··· Supplied records

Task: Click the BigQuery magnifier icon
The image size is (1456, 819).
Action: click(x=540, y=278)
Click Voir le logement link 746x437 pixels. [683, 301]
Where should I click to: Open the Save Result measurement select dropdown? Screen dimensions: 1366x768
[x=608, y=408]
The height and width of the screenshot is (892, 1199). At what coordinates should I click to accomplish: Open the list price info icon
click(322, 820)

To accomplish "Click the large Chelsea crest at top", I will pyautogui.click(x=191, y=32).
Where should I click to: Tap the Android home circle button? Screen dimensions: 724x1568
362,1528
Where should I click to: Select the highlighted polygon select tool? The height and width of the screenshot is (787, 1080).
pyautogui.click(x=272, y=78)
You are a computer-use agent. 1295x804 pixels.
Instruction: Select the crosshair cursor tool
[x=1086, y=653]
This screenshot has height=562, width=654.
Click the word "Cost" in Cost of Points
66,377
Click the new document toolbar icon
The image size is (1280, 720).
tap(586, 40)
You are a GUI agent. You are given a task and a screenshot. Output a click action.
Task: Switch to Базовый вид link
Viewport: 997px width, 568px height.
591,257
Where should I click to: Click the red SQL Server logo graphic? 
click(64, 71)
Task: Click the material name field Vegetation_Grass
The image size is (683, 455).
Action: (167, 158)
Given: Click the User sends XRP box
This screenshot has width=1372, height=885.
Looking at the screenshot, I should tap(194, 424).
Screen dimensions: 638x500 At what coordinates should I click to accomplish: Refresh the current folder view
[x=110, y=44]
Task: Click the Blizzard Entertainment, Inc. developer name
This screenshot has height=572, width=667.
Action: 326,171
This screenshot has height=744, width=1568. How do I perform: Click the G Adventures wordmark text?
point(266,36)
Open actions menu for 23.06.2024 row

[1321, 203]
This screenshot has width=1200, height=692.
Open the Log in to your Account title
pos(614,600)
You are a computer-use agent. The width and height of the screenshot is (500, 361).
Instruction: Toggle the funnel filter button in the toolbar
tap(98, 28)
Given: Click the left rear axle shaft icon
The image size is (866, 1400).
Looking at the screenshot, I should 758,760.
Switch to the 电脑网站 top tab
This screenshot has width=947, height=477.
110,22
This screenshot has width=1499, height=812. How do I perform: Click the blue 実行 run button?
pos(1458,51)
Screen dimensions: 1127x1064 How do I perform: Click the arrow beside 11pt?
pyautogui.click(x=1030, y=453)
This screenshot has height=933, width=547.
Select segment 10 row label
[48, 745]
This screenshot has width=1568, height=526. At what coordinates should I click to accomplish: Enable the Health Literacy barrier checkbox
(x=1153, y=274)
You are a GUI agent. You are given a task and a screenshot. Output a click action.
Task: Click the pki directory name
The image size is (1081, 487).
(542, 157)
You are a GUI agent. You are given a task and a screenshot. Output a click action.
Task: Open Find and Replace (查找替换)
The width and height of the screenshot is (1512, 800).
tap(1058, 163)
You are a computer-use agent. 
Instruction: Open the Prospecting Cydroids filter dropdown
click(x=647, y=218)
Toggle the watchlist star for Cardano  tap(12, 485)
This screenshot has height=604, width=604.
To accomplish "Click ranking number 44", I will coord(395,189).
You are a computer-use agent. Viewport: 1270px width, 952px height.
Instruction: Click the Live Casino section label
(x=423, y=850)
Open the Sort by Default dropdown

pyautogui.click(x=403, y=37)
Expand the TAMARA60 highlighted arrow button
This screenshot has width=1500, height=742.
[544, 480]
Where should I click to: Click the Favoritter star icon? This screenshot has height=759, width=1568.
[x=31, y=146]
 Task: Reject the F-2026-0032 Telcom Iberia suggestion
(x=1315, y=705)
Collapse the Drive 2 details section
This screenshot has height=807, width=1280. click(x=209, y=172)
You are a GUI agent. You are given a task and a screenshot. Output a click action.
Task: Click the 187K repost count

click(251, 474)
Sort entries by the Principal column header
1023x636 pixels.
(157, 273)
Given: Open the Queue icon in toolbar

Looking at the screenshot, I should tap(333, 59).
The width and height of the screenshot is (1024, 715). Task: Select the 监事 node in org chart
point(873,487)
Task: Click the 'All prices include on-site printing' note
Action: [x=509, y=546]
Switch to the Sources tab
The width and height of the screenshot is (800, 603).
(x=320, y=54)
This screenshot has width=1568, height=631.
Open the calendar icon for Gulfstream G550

······

# Task requirements
The records given above are to be repeated in full, exactly.

# Expected answer
Task: Click the BigQuery magnifier icon
The image size is (1456, 819).
Action: click(x=540, y=278)
Click Voir le logement link 746x437 pixels. [683, 301]
Where should I click to: Open the Save Result measurement select dropdown? Screen dimensions: 1366x768
[x=608, y=408]
The height and width of the screenshot is (892, 1199). At what coordinates should I click to accomplish: Open the list price info icon
click(322, 820)

To accomplish "Click the large Chelsea crest at top", I will pyautogui.click(x=191, y=32).
Where should I click to: Tap the Android home circle button? Screen dimensions: 724x1568
362,1528
Where should I click to: Select the highlighted polygon select tool? The height and width of the screenshot is (787, 1080).
pyautogui.click(x=272, y=78)
You are a computer-use agent. 1295x804 pixels.
Instruction: Select the crosshair cursor tool
[x=1086, y=653]
This screenshot has height=562, width=654.
Click the word "Cost" in Cost of Points
66,377
Click the new document toolbar icon
The image size is (1280, 720).
tap(586, 40)
You are a GUI agent. You are given a task and a screenshot. Output a click action.
Task: Switch to Базовый вид link
Viewport: 997px width, 568px height.
591,257
Where should I click to: Click the red SQL Server logo graphic? 
click(64, 71)
Task: Click the material name field Vegetation_Grass
The image size is (683, 455).
Action: (167, 158)
Given: Click the User sends XRP box
This screenshot has width=1372, height=885.
Looking at the screenshot, I should tap(194, 424).
Screen dimensions: 638x500 At what coordinates should I click to accomplish: Refresh the current folder view
[x=110, y=44]
Task: Click the Blizzard Entertainment, Inc. developer name
This screenshot has height=572, width=667.
Action: 326,171
This screenshot has height=744, width=1568. How do I perform: Click the G Adventures wordmark text?
point(266,36)
Open actions menu for 23.06.2024 row

[1321, 203]
This screenshot has width=1200, height=692.
Open the Log in to your Account title
pos(614,600)
You are a computer-use agent. The width and height of the screenshot is (500, 361).
Instruction: Toggle the funnel filter button in the toolbar
tap(98, 28)
Given: Click the left rear axle shaft icon
The image size is (866, 1400).
Looking at the screenshot, I should 758,760.
Switch to the 电脑网站 top tab
This screenshot has width=947, height=477.
110,22
This screenshot has width=1499, height=812. How do I perform: Click the blue 実行 run button?
pos(1458,51)
Screen dimensions: 1127x1064 How do I perform: Click the arrow beside 11pt?
pyautogui.click(x=1030, y=453)
This screenshot has height=933, width=547.
Select segment 10 row label
[48, 745]
This screenshot has width=1568, height=526. At what coordinates should I click to accomplish: Enable the Health Literacy barrier checkbox
(x=1153, y=274)
You are a GUI agent. You are given a task and a screenshot. Output a click action.
Task: Click the pki directory name
The image size is (1081, 487).
(542, 157)
You are a GUI agent. You are given a task and a screenshot. Output a click action.
Task: Open Find and Replace (查找替换)
The width and height of the screenshot is (1512, 800).
tap(1058, 163)
You are a computer-use agent. 
Instruction: Open the Prospecting Cydroids filter dropdown
click(x=647, y=218)
Toggle the watchlist star for Cardano  tap(12, 485)
This screenshot has height=604, width=604.
To accomplish "Click ranking number 44", I will coord(395,189).
You are a computer-use agent. Viewport: 1270px width, 952px height.
Instruction: Click the Live Casino section label
(x=423, y=850)
Open the Sort by Default dropdown

pyautogui.click(x=403, y=37)
Expand the TAMARA60 highlighted arrow button
This screenshot has width=1500, height=742.
[544, 480]
Where should I click to: Click the Favoritter star icon? This screenshot has height=759, width=1568.
[x=31, y=146]
 Task: Reject the F-2026-0032 Telcom Iberia suggestion
(x=1315, y=705)
Collapse the Drive 2 details section
This screenshot has height=807, width=1280. click(x=209, y=172)
You are a GUI agent. You are given a task and a screenshot. Output a click action.
Task: Click the 187K repost count

click(251, 474)
Sort entries by the Principal column header
1023x636 pixels.
(157, 273)
Given: Open the Queue icon in toolbar

Looking at the screenshot, I should tap(333, 59).
The width and height of the screenshot is (1024, 715). Task: Select the 监事 node in org chart
point(873,487)
Task: Click the 'All prices include on-site printing' note
Action: [x=509, y=546]
Switch to the Sources tab
The width and height of the screenshot is (800, 603).
(x=320, y=54)
This screenshot has width=1568, height=631.
Open the calendar icon for Gulfstream G550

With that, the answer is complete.